▶ _Required action_
When you answer, give every record back exactly as written.

** Opening Provided data block **

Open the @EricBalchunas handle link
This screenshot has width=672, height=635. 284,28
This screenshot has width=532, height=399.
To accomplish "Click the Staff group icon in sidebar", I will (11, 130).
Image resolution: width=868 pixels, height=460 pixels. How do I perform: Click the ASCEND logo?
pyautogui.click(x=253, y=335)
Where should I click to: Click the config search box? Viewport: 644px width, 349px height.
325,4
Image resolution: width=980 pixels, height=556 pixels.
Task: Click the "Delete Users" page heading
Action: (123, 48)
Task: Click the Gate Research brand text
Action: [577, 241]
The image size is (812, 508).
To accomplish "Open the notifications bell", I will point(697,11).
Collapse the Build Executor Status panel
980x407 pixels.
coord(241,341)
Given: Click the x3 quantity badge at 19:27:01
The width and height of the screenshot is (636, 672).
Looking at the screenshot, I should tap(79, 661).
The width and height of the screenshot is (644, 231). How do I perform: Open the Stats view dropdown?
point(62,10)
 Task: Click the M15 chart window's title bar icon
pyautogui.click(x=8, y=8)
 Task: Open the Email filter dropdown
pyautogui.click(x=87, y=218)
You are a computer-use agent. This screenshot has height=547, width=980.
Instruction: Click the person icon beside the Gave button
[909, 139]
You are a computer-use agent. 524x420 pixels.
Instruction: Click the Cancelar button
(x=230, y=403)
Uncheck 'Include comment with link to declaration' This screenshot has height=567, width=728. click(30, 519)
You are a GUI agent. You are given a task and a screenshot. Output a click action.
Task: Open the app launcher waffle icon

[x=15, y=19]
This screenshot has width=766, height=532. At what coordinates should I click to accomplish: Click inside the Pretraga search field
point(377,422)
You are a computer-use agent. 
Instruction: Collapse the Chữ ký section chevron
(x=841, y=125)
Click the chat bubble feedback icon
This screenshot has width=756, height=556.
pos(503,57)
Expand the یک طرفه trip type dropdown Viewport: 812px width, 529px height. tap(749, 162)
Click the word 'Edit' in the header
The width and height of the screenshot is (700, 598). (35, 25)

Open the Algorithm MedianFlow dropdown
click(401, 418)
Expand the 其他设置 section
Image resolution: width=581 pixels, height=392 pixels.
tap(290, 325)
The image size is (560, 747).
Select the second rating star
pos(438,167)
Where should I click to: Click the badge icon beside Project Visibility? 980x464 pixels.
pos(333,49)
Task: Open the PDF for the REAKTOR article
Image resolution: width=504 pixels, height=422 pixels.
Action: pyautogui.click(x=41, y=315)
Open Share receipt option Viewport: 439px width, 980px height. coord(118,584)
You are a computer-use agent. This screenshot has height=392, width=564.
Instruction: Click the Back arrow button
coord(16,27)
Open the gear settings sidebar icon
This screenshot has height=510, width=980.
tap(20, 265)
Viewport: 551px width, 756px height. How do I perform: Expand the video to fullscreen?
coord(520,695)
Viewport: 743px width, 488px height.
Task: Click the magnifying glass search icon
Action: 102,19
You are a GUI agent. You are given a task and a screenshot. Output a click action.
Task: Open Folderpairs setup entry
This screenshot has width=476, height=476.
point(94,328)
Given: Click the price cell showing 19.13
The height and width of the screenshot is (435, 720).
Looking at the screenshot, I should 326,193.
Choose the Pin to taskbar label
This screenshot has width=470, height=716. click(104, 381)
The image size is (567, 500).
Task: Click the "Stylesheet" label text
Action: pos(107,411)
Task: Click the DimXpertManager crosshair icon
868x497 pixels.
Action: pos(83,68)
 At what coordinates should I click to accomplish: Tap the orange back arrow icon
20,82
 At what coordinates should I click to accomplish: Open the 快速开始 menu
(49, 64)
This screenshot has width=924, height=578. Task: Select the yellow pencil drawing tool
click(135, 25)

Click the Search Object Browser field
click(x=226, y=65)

** Closing Provided data block **

▶ _Response_
Open the @EricBalchunas handle link
This screenshot has width=672, height=635. 284,28
This screenshot has width=532, height=399.
To accomplish "Click the Staff group icon in sidebar", I will (11, 130).
Image resolution: width=868 pixels, height=460 pixels. How do I perform: Click the ASCEND logo?
pyautogui.click(x=253, y=335)
Where should I click to: Click the config search box? Viewport: 644px width, 349px height.
325,4
Image resolution: width=980 pixels, height=556 pixels.
Task: Click the "Delete Users" page heading
Action: (123, 48)
Task: Click the Gate Research brand text
Action: [577, 241]
The image size is (812, 508).
To accomplish "Open the notifications bell", I will point(697,11).
Collapse the Build Executor Status panel
980x407 pixels.
coord(241,341)
Given: Click the x3 quantity badge at 19:27:01
The width and height of the screenshot is (636, 672).
Looking at the screenshot, I should tap(79, 661).
The width and height of the screenshot is (644, 231). How do I perform: Open the Stats view dropdown?
point(62,10)
 Task: Click the M15 chart window's title bar icon
pyautogui.click(x=8, y=8)
 Task: Open the Email filter dropdown
pyautogui.click(x=87, y=218)
You are a computer-use agent. This screenshot has height=547, width=980.
Instruction: Click the person icon beside the Gave button
[909, 139]
You are a computer-use agent. 524x420 pixels.
Instruction: Click the Cancelar button
(x=230, y=403)
Uncheck 'Include comment with link to declaration' This screenshot has height=567, width=728. click(30, 519)
You are a GUI agent. You are given a task and a screenshot. Output a click action.
Task: Open the app launcher waffle icon

[x=15, y=19]
This screenshot has width=766, height=532. At what coordinates should I click to accomplish: Click inside the Pretraga search field
point(377,422)
You are a computer-use agent. 
Instruction: Collapse the Chữ ký section chevron
(x=841, y=125)
Click the chat bubble feedback icon
This screenshot has width=756, height=556.
pos(503,57)
Expand the یک طرفه trip type dropdown Viewport: 812px width, 529px height. tap(749, 162)
Click the word 'Edit' in the header
The width and height of the screenshot is (700, 598). (35, 25)

Open the Algorithm MedianFlow dropdown
click(401, 418)
Expand the 其他设置 section
Image resolution: width=581 pixels, height=392 pixels.
tap(290, 325)
The image size is (560, 747).
Select the second rating star
pos(438,167)
Where should I click to: Click the badge icon beside Project Visibility? 980x464 pixels.
pos(333,49)
Task: Open the PDF for the REAKTOR article
Image resolution: width=504 pixels, height=422 pixels.
Action: pyautogui.click(x=41, y=315)
Open Share receipt option Viewport: 439px width, 980px height. coord(118,584)
You are a computer-use agent. This screenshot has height=392, width=564.
Instruction: Click the Back arrow button
coord(16,27)
Open the gear settings sidebar icon
This screenshot has height=510, width=980.
tap(20, 265)
Viewport: 551px width, 756px height. How do I perform: Expand the video to fullscreen?
coord(520,695)
Viewport: 743px width, 488px height.
Task: Click the magnifying glass search icon
Action: 102,19
You are a GUI agent. You are given a task and a screenshot. Output a click action.
Task: Open Folderpairs setup entry
This screenshot has width=476, height=476.
point(94,328)
Given: Click the price cell showing 19.13
The height and width of the screenshot is (435, 720).
Looking at the screenshot, I should 326,193.
Choose the Pin to taskbar label
This screenshot has width=470, height=716. click(104, 381)
The image size is (567, 500).
Task: Click the "Stylesheet" label text
Action: pos(107,411)
Task: Click the DimXpertManager crosshair icon
868x497 pixels.
Action: pos(83,68)
 At what coordinates should I click to accomplish: Tap the orange back arrow icon
20,82
 At what coordinates should I click to accomplish: Open the 快速开始 menu
(49, 64)
This screenshot has width=924, height=578. Task: Select the yellow pencil drawing tool
click(135, 25)

Click the Search Object Browser field
click(x=226, y=65)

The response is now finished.